Out of the bright lights of crisis, we are not always as good as providing the everyday support others need. The problem is not as acute or obvious to us.  Or perhaps it feels distant or unrelated. Maybe we see it but choose to ignore it.

Yesterday, in Grand Central Station, I was listening to a podcast while walking to my train.  A homeless man came up to me and began speaking. I’m embarrassed to say that more often than not, I would simply wave him off, smile, offer an empty apology or excuse for moving on and denying support.

For whatever reason this time I stopped, removed my Air pod and listened. He politely asked if I could buy him lunch. I asked what he wanted, we walked over to the food court and I bought him a chicken dinner and a Coke. He was effusive in his gratitude. Shared a little of his story and he wished me joy, happiness and many blessings. Specifically he said he hoped I won a trillion dollars in the lottery and married a beautiful woman who would buy me five Ferraris.  I chuckled and told him that I already have a beautiful wife and she has given me three wonderful children which we agreed are far better than any collection of cars.
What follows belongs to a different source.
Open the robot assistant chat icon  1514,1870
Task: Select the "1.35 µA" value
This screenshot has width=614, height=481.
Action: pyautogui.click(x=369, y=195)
We exchanged names, fist bumped and went our separate ways. I was heading home to family and friends who support most – if not all – of what I do.  He was off to…well who knows.

I hope you find whatever support you need and like my new friend from Grand Central, never be afraid to ask for it.

I also hope that we all become more attuned to the everyday needs of others.- offering support whenever and however we can.